Gradual Progress for Indiana Air
In 2001, Indiana met the one-hour health-based ozone standard for the first time since the Clean Air Act Amendments were adopted in 1990. The standard is 125 parts per billion for one hour of exposure. This is a great accomplishment but only one step on the road to healthy air.
Now the state must start working on the new EPA-adopted standard of 85 ppm for eight hours of exposure. The one-hour standard was not shown to be protective enough against irreversible lung damage, especially for children.
The Indiana Air Pollution Control Board has passed a rule to reduce nitrogen oxides, or NOx, by 100,000 tons per year, which will help get the state to the new eight-hour standard.
Title V Air Permits Explained
The Clean Air Act Amendments of 1990 created the air pollution operating permit program that combined all the pollution control requirements for each major stationary source of air pollution.
The amendments require public participation, but most citizens are intimidated by the technical nature of air pollution issues.

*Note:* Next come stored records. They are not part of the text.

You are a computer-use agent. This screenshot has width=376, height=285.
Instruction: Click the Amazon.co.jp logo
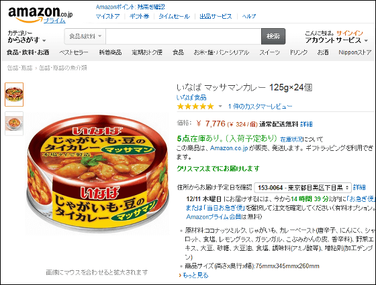pyautogui.click(x=40, y=13)
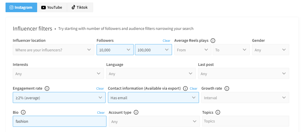Click the info icon beside Bio label

pos(23,112)
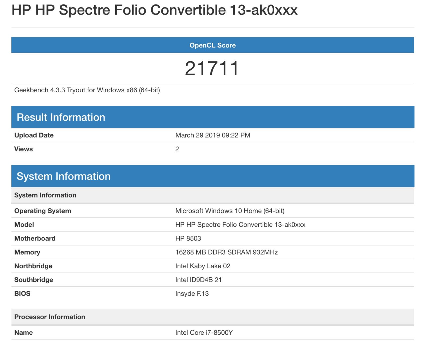
Task: Click the Geekbench 4.3.3 Tryout version text
Action: pyautogui.click(x=87, y=90)
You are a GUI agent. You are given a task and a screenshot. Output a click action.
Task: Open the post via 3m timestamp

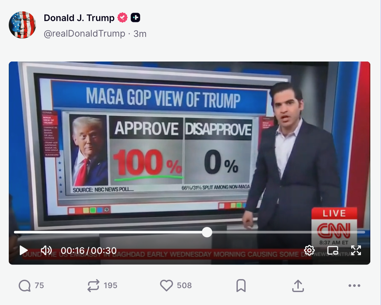tap(140, 34)
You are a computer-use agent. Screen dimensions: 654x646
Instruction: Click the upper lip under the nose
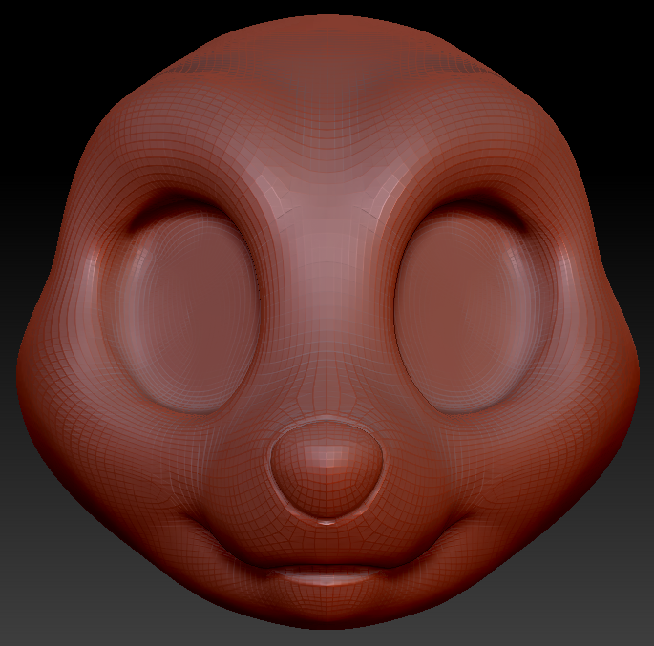pyautogui.click(x=327, y=546)
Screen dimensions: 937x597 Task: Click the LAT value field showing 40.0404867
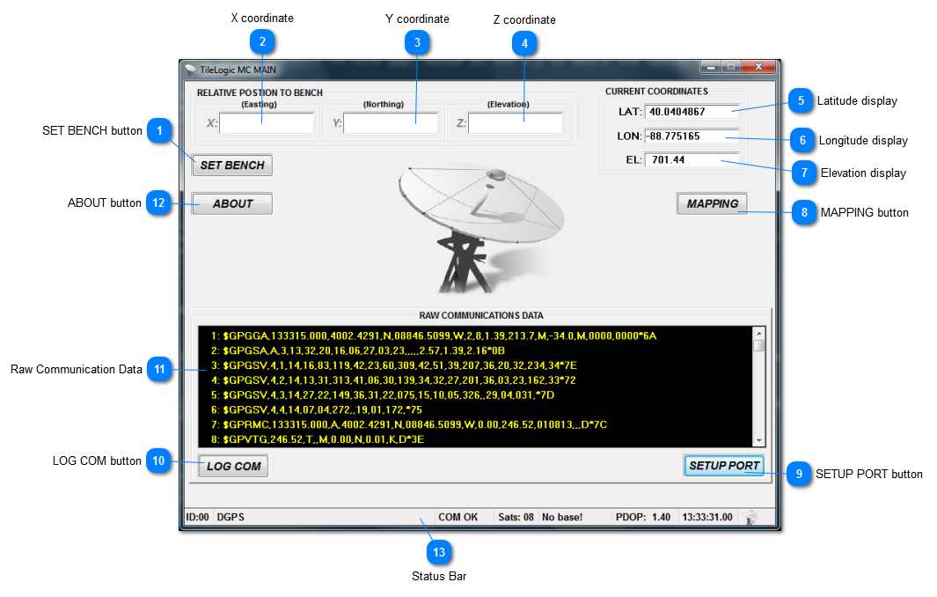pos(692,112)
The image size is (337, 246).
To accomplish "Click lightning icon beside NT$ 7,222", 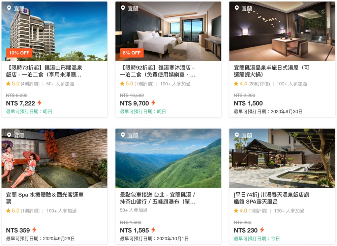I will click(x=39, y=103).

The air permits are named for Title V of the Clean Air Act, and they generally apply to companies that emit large quantities (generally over 100 tons per year) of lead, sulfur dioxide, and volatile organic compounds and certain levels of hazardous air pollutants.
Title V requires facilities to perform monitoring, record keeping, and reporting that are sufficient to assure ongoing compliance with the Clean Air Act's requirements. Title V permits do not impose new pollution controls. Permits for a number of the largest Northwest Indiana industries should be issued by the middle of 2002.